Thanks for following me home.


  1. Glad you made it home safe and sound. You don't ever need to worry about apologising for "lengthy visual essays" - we love them.

  2. Well you can tell people you lost a lot of weight on your trip - mug weight.

  3. I made that drive in the other direction many years ago. Unfortunately it was September, after harvest, and so it was nothing but endless miles of rolling brown dirt. It was my first time across Washington from Idaho, but even the novelty couldn't overcome the landscape. Sure is pretty on both ends though.

    Jeff - Tucson

  4. Gorgeous pictures and scenery. I'm a flatlander so mountains and hills are awesome.

  5. Thank you for taking us on the ride.

  6. I am imagining you holding the steering wheel with one hand and trying to take good photos (and the photos were good) with the other. Kind of scary.

    Stay safe. I enjoy your blog.

  7. Each of those windmills cost taxpayers about $300,000 up front. Additionally they cost the rate payers about $1000 a year and untold thousands each in tax write offs. Ironically we could cut electricity rates and save taxpayers millions perhaps even billions by tearing them down. A classic example of government gone wild.

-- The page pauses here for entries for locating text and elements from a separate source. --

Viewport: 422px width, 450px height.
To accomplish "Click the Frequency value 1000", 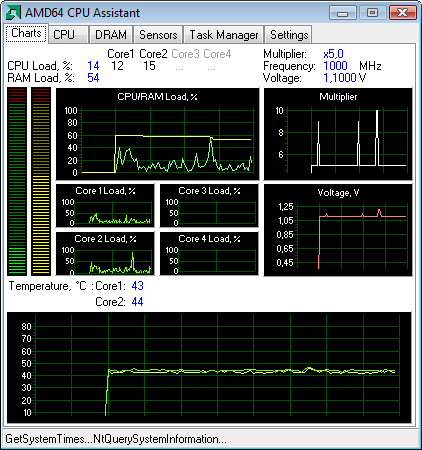I will [x=335, y=66].
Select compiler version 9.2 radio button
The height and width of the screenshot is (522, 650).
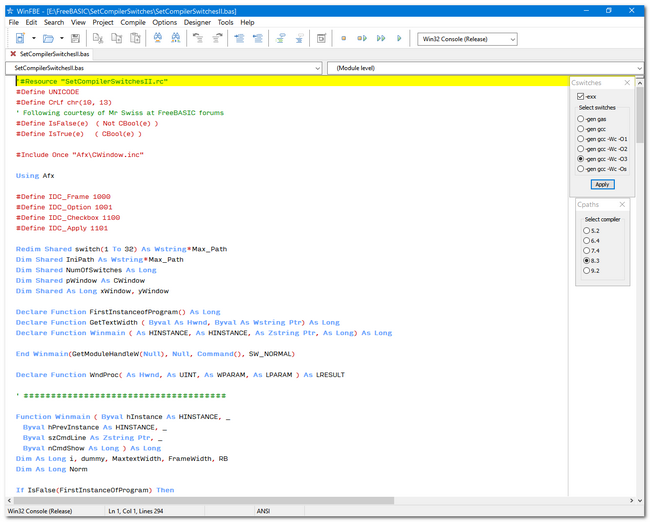[587, 270]
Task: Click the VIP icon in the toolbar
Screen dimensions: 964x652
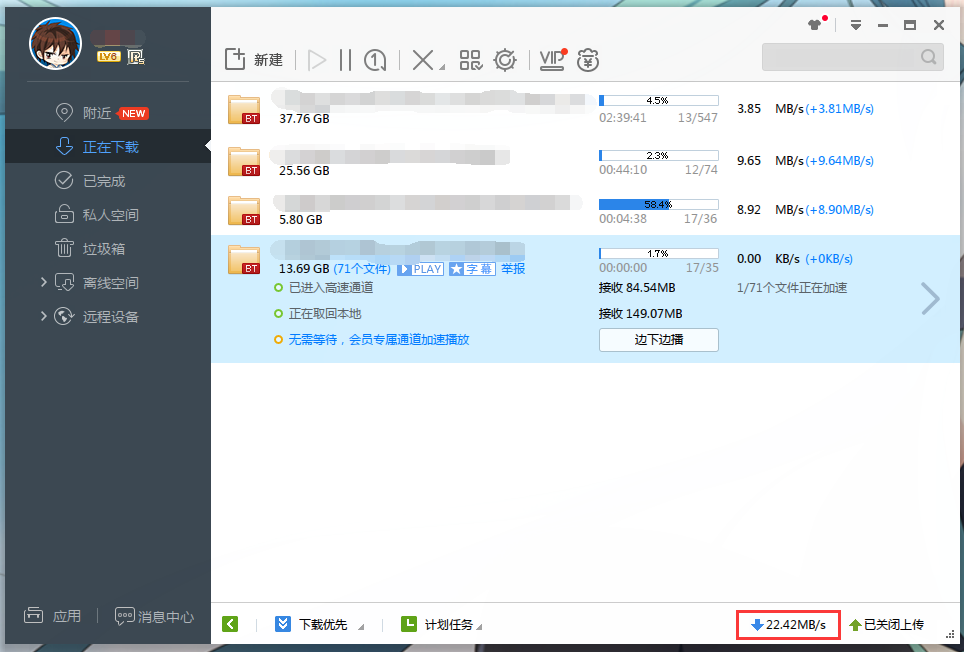Action: point(552,60)
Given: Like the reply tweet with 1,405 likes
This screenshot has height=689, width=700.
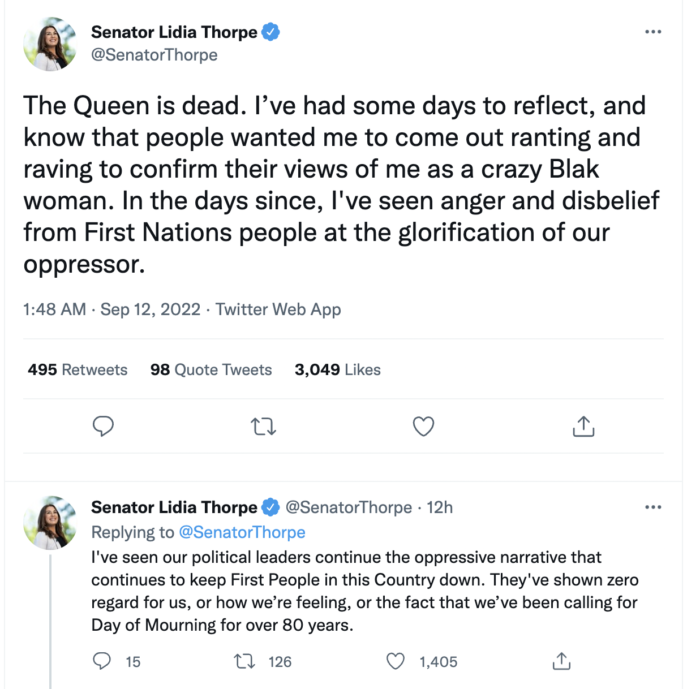Looking at the screenshot, I should click(397, 661).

  8. That old mining building looks like what would be called a "tipple" here. To me, it's amazing to see that much flat land! The first thing that comes to mind for me when I think of the Pacific Northwest is a sort of terminally cloudy place with an eternal misty rain-not a desert. Looks like a fun ride.

  9. Great picks, worked in the grain bis in portland yrs ago, loved the area. To bad you didn't get picks of the crop circles and aliens, dang another topic to prep for.

  10. Glad you had a successful show in Portland. I am awaiting the time to see the "Welcome to Idaho" sign and have it mean home.

  11. have enjoyed your blog and stories and pictures for a few years now...God bless you and your family.

    Jeanne, Arkansas

  12. Phyllis (N/W Jersey)August 2, 2012 at 12:10 PM

    Seems like you took the scenic route home! The last few pictures look like they could be from where I am. I never get tired of looking at acres and acres of hay and corn with the mountains in the background. Now rest up for next year!

  13. I love a good travelogue!

    As I look at your pictures, I'm listening to the National Anthem being played for Michael Phelps and Gabby Douglas --- wonderful music by which to gaze at pictures of the American landscape!

    Hang in there --- the other side of a sellout show, I guess, is that now you have your work cut out for you restocking!

    Just Me

  14. I am stunned that it is August and there's still SNOW on Mt. Hood?!?! I'm in a flat part of the country that hasn't had rain in 2 months and above 100 degrees every day (well, that's most of the country, isn't it?).

  15. Love the Welcome to Idaho sign :o)

  16. In September of 1967 I drove to the lodge at Mt Hood. This was the driest Summer on record. They were skiing right at the lodge. Snow year round is normal for Mt Hood.

  17. Seeing all those pictures makes me the PNW. Maybe someday I'll get the opportunity to return.

    P.S. The wind turbines with pointy nose cones are made by Siemens!